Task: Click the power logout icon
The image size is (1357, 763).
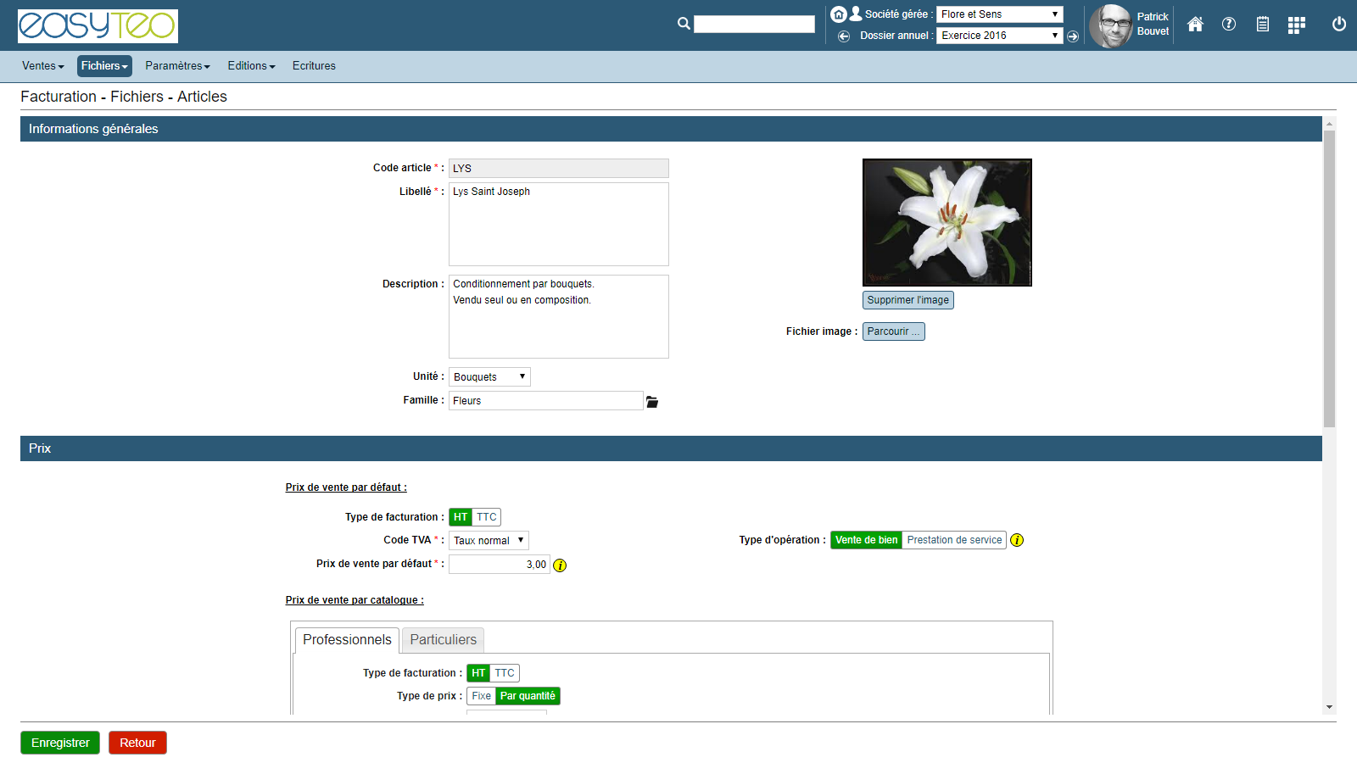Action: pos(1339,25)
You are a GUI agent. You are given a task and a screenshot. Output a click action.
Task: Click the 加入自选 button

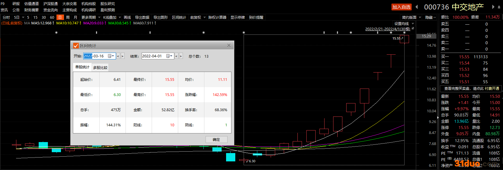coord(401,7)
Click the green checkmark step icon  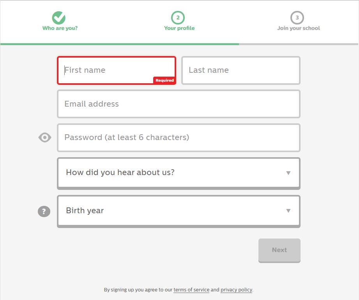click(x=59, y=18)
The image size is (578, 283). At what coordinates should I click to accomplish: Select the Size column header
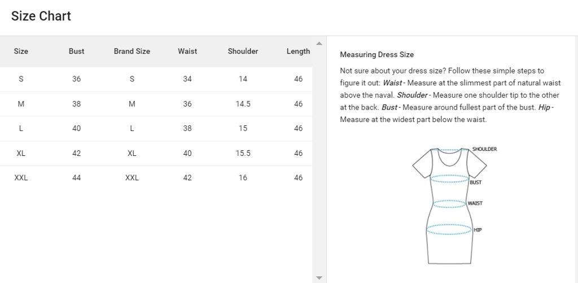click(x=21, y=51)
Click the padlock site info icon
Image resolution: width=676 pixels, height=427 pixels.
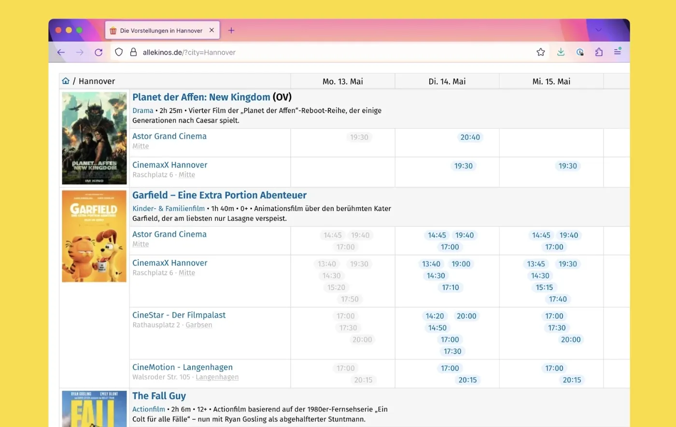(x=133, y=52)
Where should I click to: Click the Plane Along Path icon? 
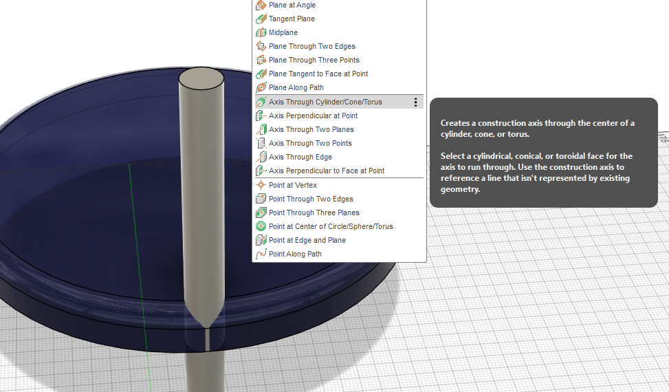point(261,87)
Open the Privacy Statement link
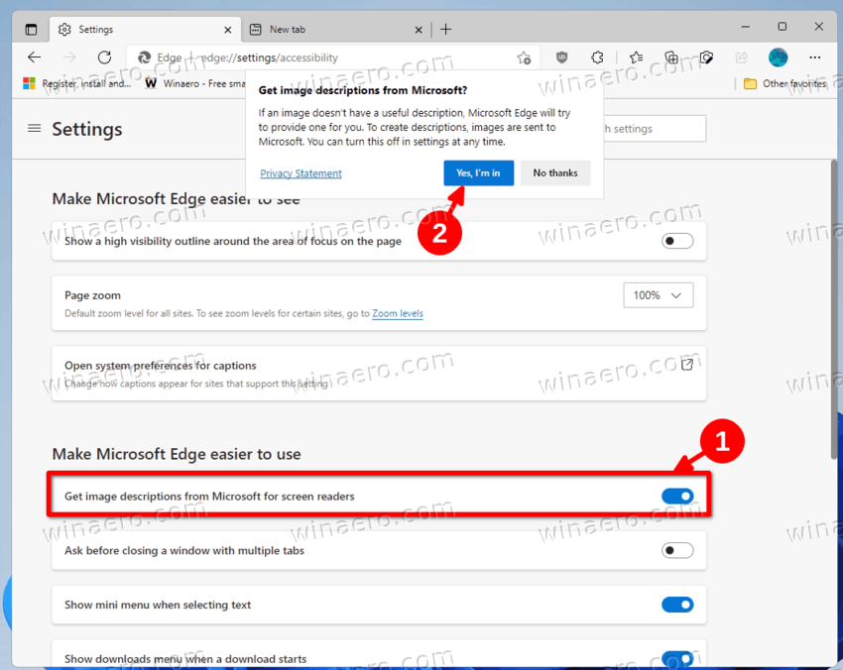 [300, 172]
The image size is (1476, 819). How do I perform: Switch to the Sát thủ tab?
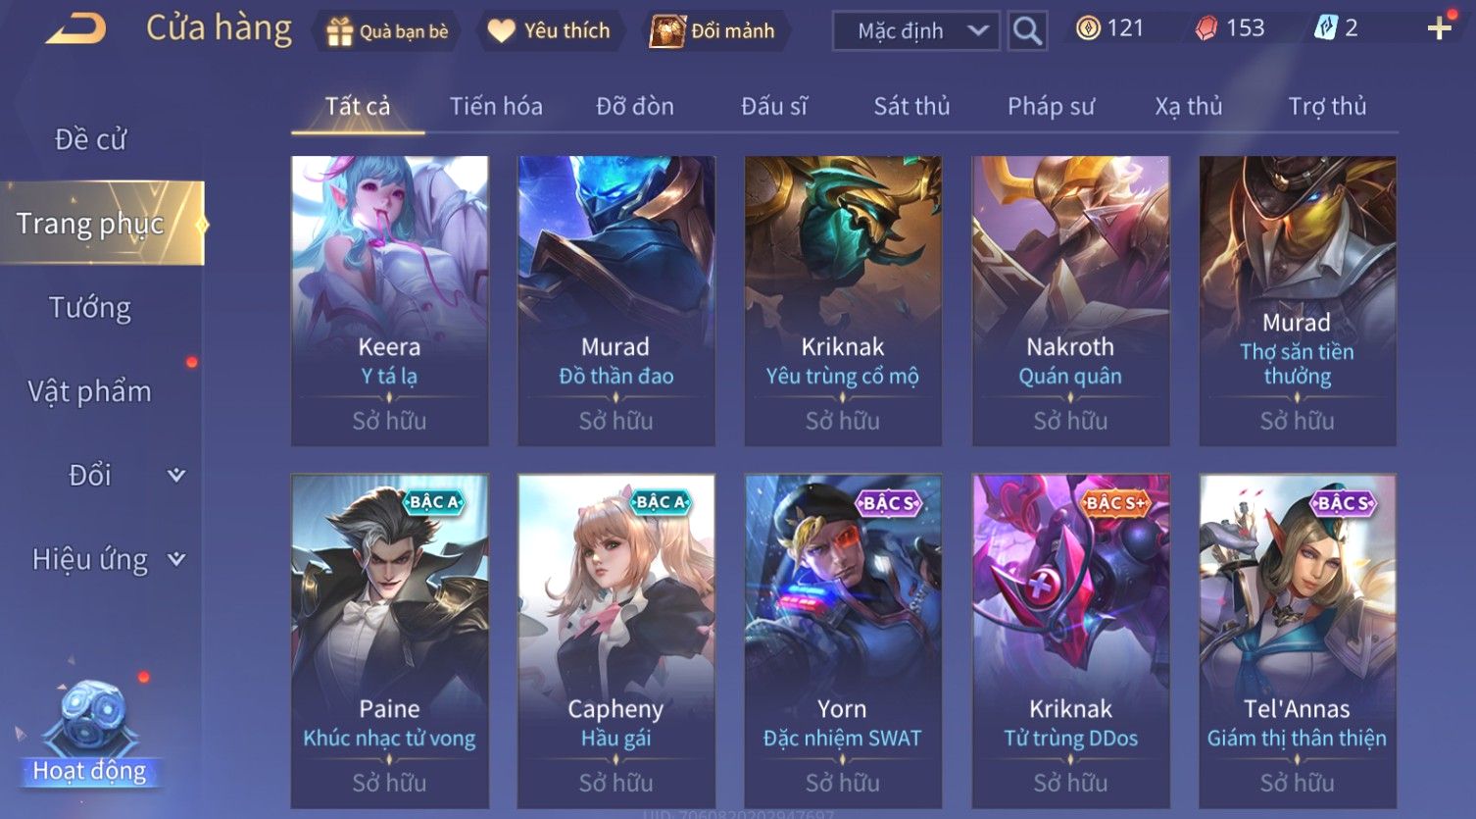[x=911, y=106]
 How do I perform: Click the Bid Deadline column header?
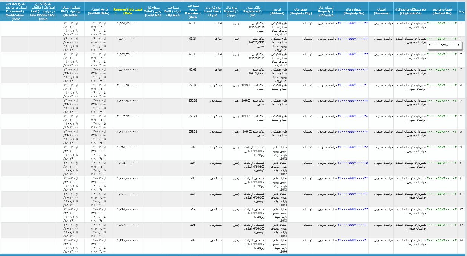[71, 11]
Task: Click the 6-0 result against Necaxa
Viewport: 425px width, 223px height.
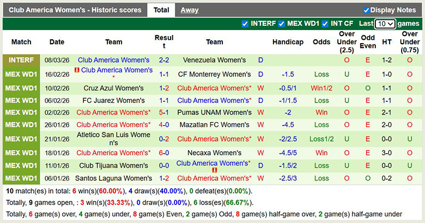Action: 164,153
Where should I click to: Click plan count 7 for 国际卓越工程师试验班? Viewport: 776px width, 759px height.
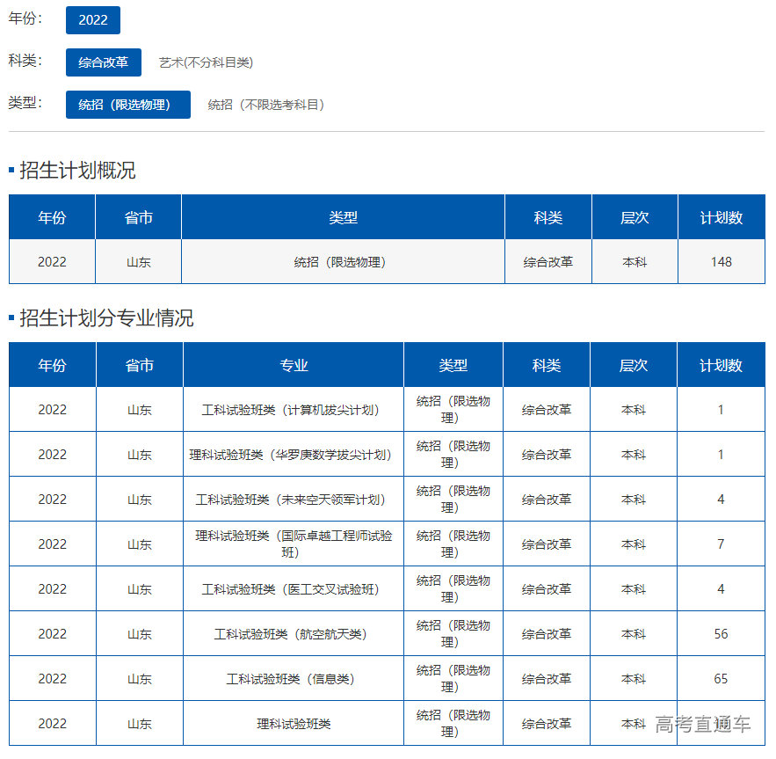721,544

=== Brief ===
Please write out the listing again from the line containing "The image size is (578, 283)." through the line containing "point(261,87)", both included, substituting "lock" for "padlock" and changing nothing else. Leave the pictures out.

=== Written solution ===
The image size is (578, 283). At what coordinates should I click to accomplish: Select the Size column header
click(x=21, y=51)
Click the lock site info icon
Image resolution: width=676 pixels, height=427 pixels.
(x=133, y=52)
Where should I click to: Click the Plane Along Path icon? 
point(261,87)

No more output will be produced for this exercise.